The revival of pilot cutter design

When the age of discovery developed into the modern age of commerce, with the shipping fleets of the French, Portuguese, Spanish, Dutch and British empires ensuring a global trade of exotic spices, the demands of an industrialised 19th century Europe required increasing tonnage, and the ships grew significantly in size, sail area, and in consequence, draught. With the largest trading ports inside the English Channel, scattered with rocks and extreme currents, or inside the shallow sounds, harbours and bays on the East coast of a fledgling American nation, fast pilot boats were developed specifically for guiding the increasingly large clippers to land and to port, and the advent of insurance companies made sure this became a generalised obligation. East and west, local experts on rocks and currents, these pilots could not be bypassed, and they advocated a "fiercely independent profession", in Tom Cunliffe's own words. They earned a commission for each commercial ship that they took to port - the larger the ship, the larger the reward. As a result, competition - to get to the larger vessels first - was indeed fierce.

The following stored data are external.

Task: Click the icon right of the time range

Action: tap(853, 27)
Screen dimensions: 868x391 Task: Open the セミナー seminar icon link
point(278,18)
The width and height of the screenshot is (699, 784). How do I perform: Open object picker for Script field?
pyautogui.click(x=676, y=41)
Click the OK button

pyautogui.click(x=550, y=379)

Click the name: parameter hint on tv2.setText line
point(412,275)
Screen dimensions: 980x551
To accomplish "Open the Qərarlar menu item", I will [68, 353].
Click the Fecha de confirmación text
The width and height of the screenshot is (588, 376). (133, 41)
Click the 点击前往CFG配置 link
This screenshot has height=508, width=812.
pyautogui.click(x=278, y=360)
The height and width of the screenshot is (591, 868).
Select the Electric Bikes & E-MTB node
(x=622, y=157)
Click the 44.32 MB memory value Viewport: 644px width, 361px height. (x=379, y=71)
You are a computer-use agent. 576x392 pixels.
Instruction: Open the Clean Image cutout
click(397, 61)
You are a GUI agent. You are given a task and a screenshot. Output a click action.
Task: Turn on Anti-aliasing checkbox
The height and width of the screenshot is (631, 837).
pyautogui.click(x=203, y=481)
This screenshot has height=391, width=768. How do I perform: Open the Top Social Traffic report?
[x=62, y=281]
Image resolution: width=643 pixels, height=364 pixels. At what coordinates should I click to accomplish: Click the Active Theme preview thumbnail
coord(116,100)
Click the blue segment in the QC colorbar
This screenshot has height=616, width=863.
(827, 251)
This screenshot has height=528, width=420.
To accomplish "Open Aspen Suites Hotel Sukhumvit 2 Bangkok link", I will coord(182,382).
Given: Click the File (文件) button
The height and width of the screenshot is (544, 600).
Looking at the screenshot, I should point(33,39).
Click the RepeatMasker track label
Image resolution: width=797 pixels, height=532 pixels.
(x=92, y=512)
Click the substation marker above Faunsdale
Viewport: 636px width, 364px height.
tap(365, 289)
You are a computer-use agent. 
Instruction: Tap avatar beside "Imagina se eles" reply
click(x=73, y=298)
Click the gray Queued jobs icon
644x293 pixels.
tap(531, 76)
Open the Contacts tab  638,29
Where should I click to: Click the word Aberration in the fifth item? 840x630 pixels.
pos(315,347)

The English channel pilot boat developed to be a truly wholesome type: seaworthy (able to safely withstand the roughest sea and wind conditions), and fast in light conditions, including to weather. The earliest French pilot boat for which we have lines, the Henriette Marie, was built circa 1847 and served as pilot boat to the city of Le Havre until 1870. She carried a fore-and-aft gaff rig with a square lug topsail (In the day's nomenclature, she would have been called a cutter because, like revenue cutters, her mast would have been placed amidships, enabling her to carry multiple headsails - in this case a staysail on the bow and a jib at the end of a long bowsprit). She was recorded with the figure H2 annotated on her mainsail, although it is not clear if she featured this throughout her career and she may have already featured the distinctive anchor sign and red stripe that identified her as a pilot boat. Lt. Armand Pâris, a shipwright and son of the admiral, took her measurements in 1866 and drew the lines below for his father's 1882 book. A seakindly boat, she represents the epitome of the fast boat of the time, with the cod's head (fat stem) and mackerel tail (lean stern), with the beam well forward at 2/5 from the stem.
body plan, sheer plan and half-breadth plan (with diagonals) of the Henriette Marie (draft Lt. Armand Pâris - collection Claudie Reinhart)
Henriette Marie H2
year of launch: 1847
place of launch: Cherbourg (FR)
Length Over All: 13.65m
Length between Perpendiculars: 12.40m
beam: 4.14m
draught: 2.42m
displacement: 26.6 tons.

During the build of Henriette Marie, the production of the first iron yacht was started at the Thames Iron Shipbuilding Company in Blackwall. Her designer, Thomas Waterman, had already produced commercial vessels, both steam and sail. To produce the racing cutter, he drew significantly on the published works of John Scott Russell, especially the waveline theory, so when the Mosquito was christened and launched in 1848, she became an immediate threat to larger yachts. Although she did not take part in the 1851 RYS £100 Cup, the Mosquito won the 1852 Queen's Cup and in that year beat the larger 178-ton America in another race 'round the Isle of Wight. The Mosquito's "easy and hollow bow, large displacement, well-raked post and deep keel" (in George Lennox Watson's own words) were proven right by her long and successful racing career; Watson followed: "If the Mosquito had been the product of a foreign yard, she would have created a greater sensation than the schooner America, for she exhibited quite as much ingenuity in her design". It is therefore unfortunate that she did not immediately or substantially influence cutter design, although it is important to note that 40 years after her launch, she became one of the very first yachts to be converted to pilotage. She served at Barrow-in-Furness and closely resembled other pilot cutters of that period.
body plan and half-breadth plan of the Mosquito (Badminton Library, volume 22, 1894)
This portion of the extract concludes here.